After a five-mile walk in the Bobiri Butterfly Sanctuary where we saw few butterflies and even fewer birds—only Tessman’s Flycatcher was new, we continued on to the tiny town of New Tafo on Thursday where we spent two nights. There are two hotels in town, both owned by the same folks, and James booked us into the newer one. At first glance it was gorgeous with a shower that rivals anything we saw in Japan. After further review, it had no internet and the beds, while spacious, were basically plywood covered with a thin piece of foam. So we transferred to the old place, not nearly as nice and the internet was terrible but the beds are soft and the air-con sometimes works.
This is the part of the trip we have been both looking forward to and dreading. As far as the birding goes, the tiny bit of primary forest in Atewa holds many of Connie’s target species. A good day here will make the trip worthwhile—sort of our Birding Black Friday. The part I, at least, have been dreading is the five-mile uphill trek to the forest—an elevation gain of 500 meters. And that was before I realized that I had a stomach bug. After all our time in developing countries we should know better than to eat the salad! With few exceptions, though the quantities are huge, the food has been pretty blah and a salad with tuna sounded wonderful.

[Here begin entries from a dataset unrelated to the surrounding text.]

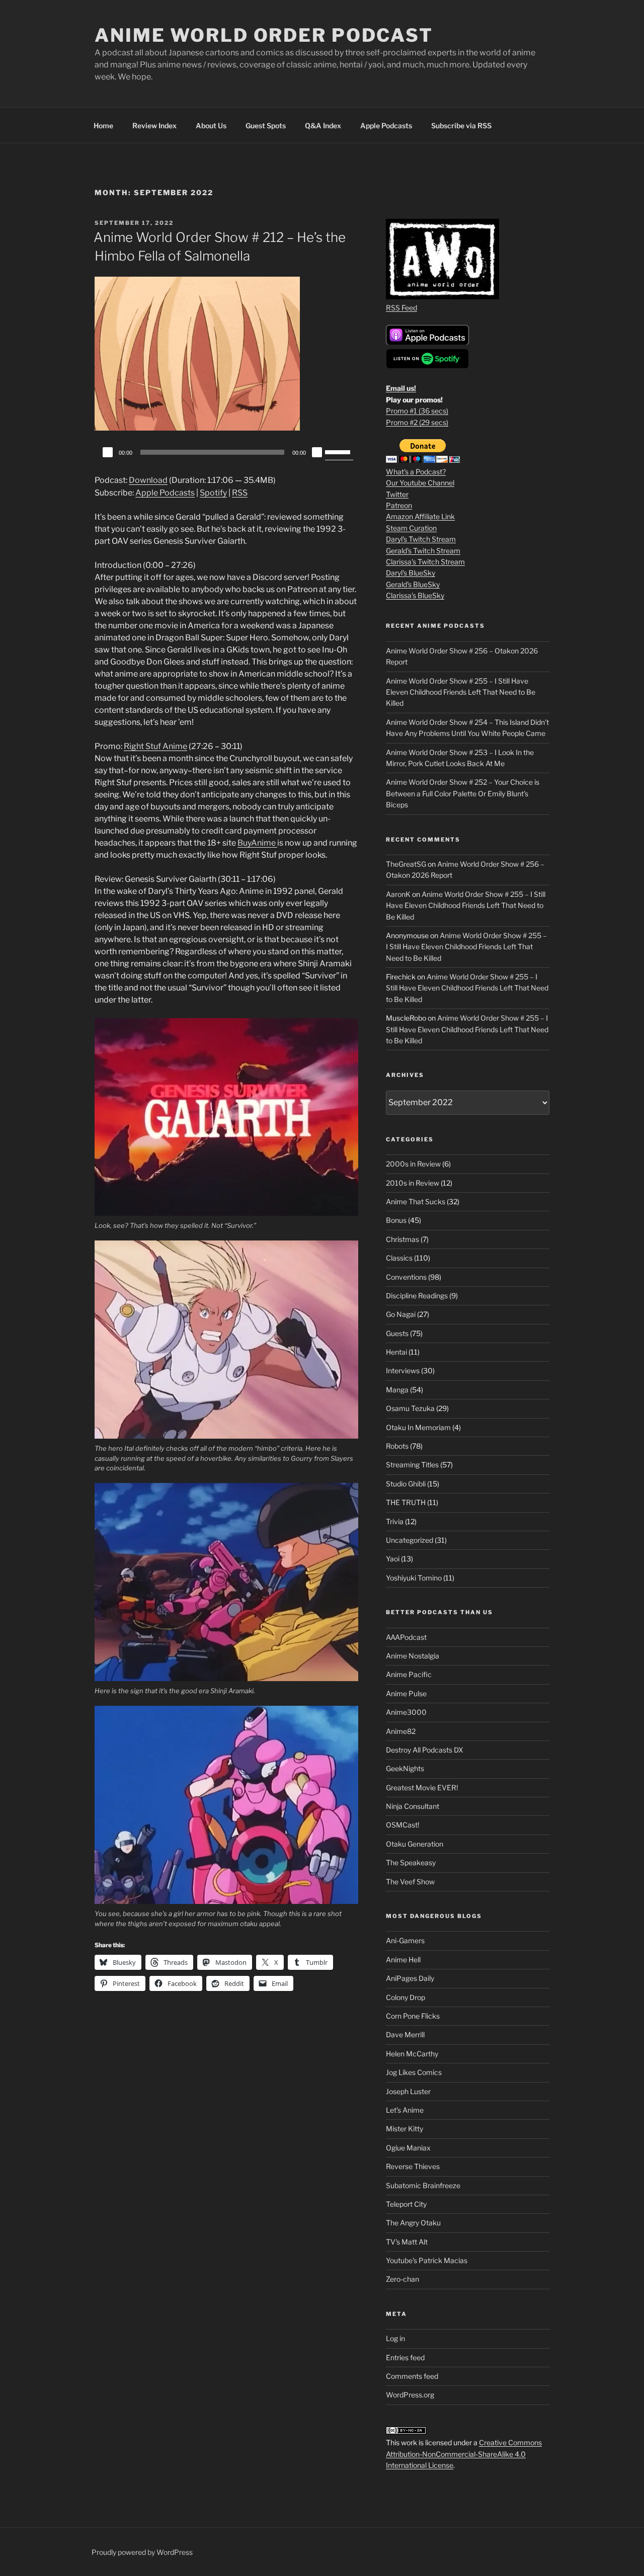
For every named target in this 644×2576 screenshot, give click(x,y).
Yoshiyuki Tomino (414, 1577)
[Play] (108, 452)
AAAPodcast (406, 1637)
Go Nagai (401, 1314)
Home (103, 125)
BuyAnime (257, 843)
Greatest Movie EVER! (422, 1787)
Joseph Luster (408, 2091)
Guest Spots (266, 125)
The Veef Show (410, 1881)
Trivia (395, 1521)
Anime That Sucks (415, 1201)
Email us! (401, 388)
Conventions (406, 1277)
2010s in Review (412, 1183)
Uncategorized (409, 1540)
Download (148, 480)
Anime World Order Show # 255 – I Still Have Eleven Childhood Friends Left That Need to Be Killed (460, 692)
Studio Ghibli (406, 1483)
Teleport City (406, 2204)
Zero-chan (402, 2279)
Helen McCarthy (412, 2053)
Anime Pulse (406, 1693)
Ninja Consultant (412, 1806)
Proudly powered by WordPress (142, 2552)
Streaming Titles (412, 1464)
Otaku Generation (414, 1844)
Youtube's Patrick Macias (426, 2260)
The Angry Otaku (413, 2222)
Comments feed (412, 2376)
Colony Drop (405, 1997)
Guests (397, 1333)
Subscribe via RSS (461, 125)
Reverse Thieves (413, 2166)
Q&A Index (323, 125)
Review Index (154, 125)
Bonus (396, 1220)
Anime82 (401, 1731)
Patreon (399, 505)
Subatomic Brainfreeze (423, 2185)
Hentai (396, 1352)
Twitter (397, 494)
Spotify (213, 492)
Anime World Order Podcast (264, 35)
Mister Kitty (404, 2128)
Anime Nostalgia (412, 1655)
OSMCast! (402, 1824)
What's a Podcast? (416, 471)
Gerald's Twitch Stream (423, 550)
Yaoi (392, 1558)
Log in (395, 2338)
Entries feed (405, 2357)
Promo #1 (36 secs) (417, 410)
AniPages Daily (410, 1978)
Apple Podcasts (386, 125)
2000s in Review (413, 1163)
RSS (240, 492)
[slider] (339, 451)
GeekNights (405, 1768)
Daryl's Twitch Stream (421, 539)
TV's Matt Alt (407, 2241)
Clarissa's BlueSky (415, 595)
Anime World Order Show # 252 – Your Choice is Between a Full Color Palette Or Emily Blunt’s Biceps (462, 793)
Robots (397, 1446)
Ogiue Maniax (408, 2147)
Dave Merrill (405, 2034)
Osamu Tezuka (410, 1408)
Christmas (402, 1239)
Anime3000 (406, 1712)
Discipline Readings (417, 1295)
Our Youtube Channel (420, 482)
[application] (226, 452)
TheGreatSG (406, 864)
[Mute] (317, 452)
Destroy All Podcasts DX (424, 1750)
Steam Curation (411, 528)
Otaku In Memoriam (418, 1427)
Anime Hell (403, 1959)
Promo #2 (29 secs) (417, 422)
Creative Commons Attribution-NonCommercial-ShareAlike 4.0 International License (464, 2453)
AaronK (398, 894)
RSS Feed (401, 307)
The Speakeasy (411, 1862)
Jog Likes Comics (414, 2072)
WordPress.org (410, 2394)
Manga (397, 1389)
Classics (399, 1258)
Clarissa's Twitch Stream (425, 561)
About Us (211, 125)
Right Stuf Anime (155, 746)
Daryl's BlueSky (410, 572)
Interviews (403, 1370)
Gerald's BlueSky (413, 584)
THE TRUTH (406, 1502)
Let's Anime (405, 2110)
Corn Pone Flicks (413, 2016)
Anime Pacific (409, 1674)
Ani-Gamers (405, 1940)
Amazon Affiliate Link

Not only is the Atewa forest endangered, no one seems to care. Illegal gold mining takes place right out in the open; James is sure more than a few ceti change hands—wink, wink. Adding insult to injury, the miners—some with mining pans, others carrying pumps or gas cans for fuel—and all wearing oversized gum boots passed us like we were standing still. I guess it seemed that way to them, too.
The farther we went the worse I felt and birding was the last thing on my mind. I finally told Connie and James to go on for a bit while I laid down. Even the downhill walk was killing me and after four miles James took pity and called Richard who arranged for a moto-cart driver to pick us up. It’s up for grabs whether it was a good idea—the ride was so bouncy all three of us got bruised and battered. At least it took my mind off the stomach cramps.
I stayed at the hotel this morning while Connie and James went out at six AM for that one last bird. In fact I didn’t get out of bed until after ten. Showering and packing took whatever energy I had left and I slept most of the way back to the airport at Accra.
The trip totals in thirteen days of birding, according to what Connie and James posted on e-Bird are 350 total species, 79 “LIfers.” Richard drove over a thousand miles and we walked another 75. I took hundreds of photos, maybe 500 that made the archives. The old Sigma 600 mm zoom lens finally bit the dust and Connie took the last photo of the last new bird, Puvel's Illadopsis, using our weenie 300 mm lens.